Day Trading (15-Minute to 1-Hour Charts)
Goal : Balance between responsiveness and reliability
Oscillator Lengths :
RSI: 14 (standard)
MACD: 12/26/9 (standard)
Stochastic: 14, smooth 3
CCI: 20
Others: 10-14
Coherence Settings :
CI Smoothing Window: 3-5 bars (balanced)
Phase Sample Rate: 2-3
Ignition Threshold: 0.75-0.85 (moderate selectivity)
Collapse Threshold: 0.50-0.55 (balanced exit timing)
Confirmation :
Phase Lock Tolerance: 30-40° (moderate tightness)
Min Entangled Pairs: 4-5 (reasonable confirmation)
Visuals :
Orbit Plot + Dashboard + Heat Map or Web (choose one)
Field Cloud for regime backdrop
Alerts :
Ignition and collapse alerts
Optional phase-lock alert for advance warning
Swing Trading (4-Hour to Daily Charts)
Goal : High-conviction signals, minimal noise, fewer trades
Oscillator Lengths :
RSI: 14-21
MACD: 12/26/9 or 19/39/9 (longer variant)
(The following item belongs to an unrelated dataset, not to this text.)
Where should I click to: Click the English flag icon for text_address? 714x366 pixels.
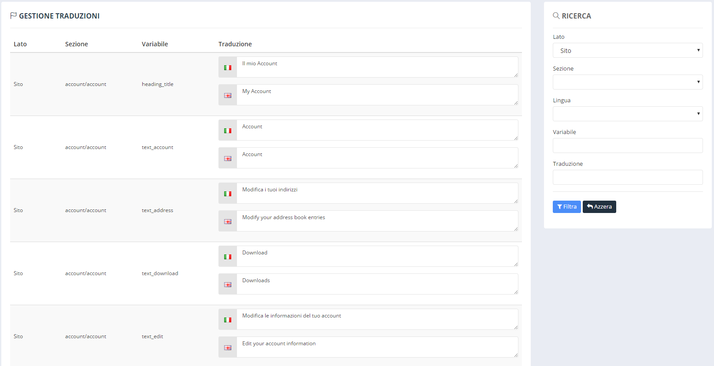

Stochastic: 14-21, smooth 3-5
CCI: 20-30
Others: 14-20
Coherence Settings :
CI Smoothing Window: 5-10 bars (very smooth)
Phase Sample Rate: 3-5
Ignition Threshold: 0.80-0.90 (high bar for entry)
Collapse Threshold: 0.55-0.65 (only significant breakdowns)
Confirmation :
Phase Lock Tolerance: 20-30° (tight clustering required)
Min Entangled Pairs: 5-7 (strong confirmation)
Visuals :
All modules enabled (you have time to analyze)
Heat Map for multi-bar pattern recognition
Web for deep confirmation analysis
Alerts :
Ignition and collapse
Review manually before entering (no rush)
Position/Long-Term Trading (Daily to Weekly Charts)
Goal : Rare, very high-conviction regime shifts
Oscillator Lengths :
RSI: 21-30
MACD: 19/39/9 or 26/52/12
Stochastic: 21, smooth 5
CCI: 30-50
Others: 20-30
Coherence Settings :
CI Smoothing Window: 10-14 bars
Phase Sample Rate: 5 (every 5th bar to reduce computation)
Ignition Threshold: 0.85-0.95 (only extreme alignment)
Collapse Threshold: 0.60-0.70 (major regime breaks only)
Confirmation :
Phase Lock Tolerance: 15-25° (very tight)
Min Entangled Pairs: 6+ (broad consensus required)
Visuals :
Dashboard + Orbit Plot for quick checks
Heat Map to study historical coherence patterns
Web to verify deep entanglement
Alerts :
Ignition only (collapses are less critical on long timeframes)
Manual review with fundamental analysis overlay
Performance Optimization (Low-End Systems)
If you experience lag or slow rendering:
Reduce Visual Load :
Orbit Grid Size: 8-10 (instead of 12+)
Heat Map Time Bins: 5-8 (instead of 10+)
Disable Web Matrix entirely if not needed
Disable Field Cloud and Phase Spiral
Reduce Calculation Frequency :
Phase Sample Rate: 5-10 (calculate every 5-10 bars)
Max History Depth: 100-200 (instead of 500+)
Disable Unused Oscillators :
If you only want RSI, MACD, and Stochastic, disable the other five. Fewer oscillators = smaller matrices, faster loops.
Simplify Dashboard :
Choose "Small" dashboard size
Reduce number of metrics displayed
These settings will not significantly degrade signal quality (signals are based on bar-close calculations, which remain accurate), but will improve chart responsiveness.
Important Disclaimers
This indicator is a technical analysis tool designed to identify periods of phase coherence across an ensemble of oscillators. It is not a standalone trading system and does not guarantee profitable trades. The Coherence Index, dominant phase, and entanglement metrics are mathematical calculations applied to historical price data—they measure past oscillator behavior and do not predict future price movements with certainty.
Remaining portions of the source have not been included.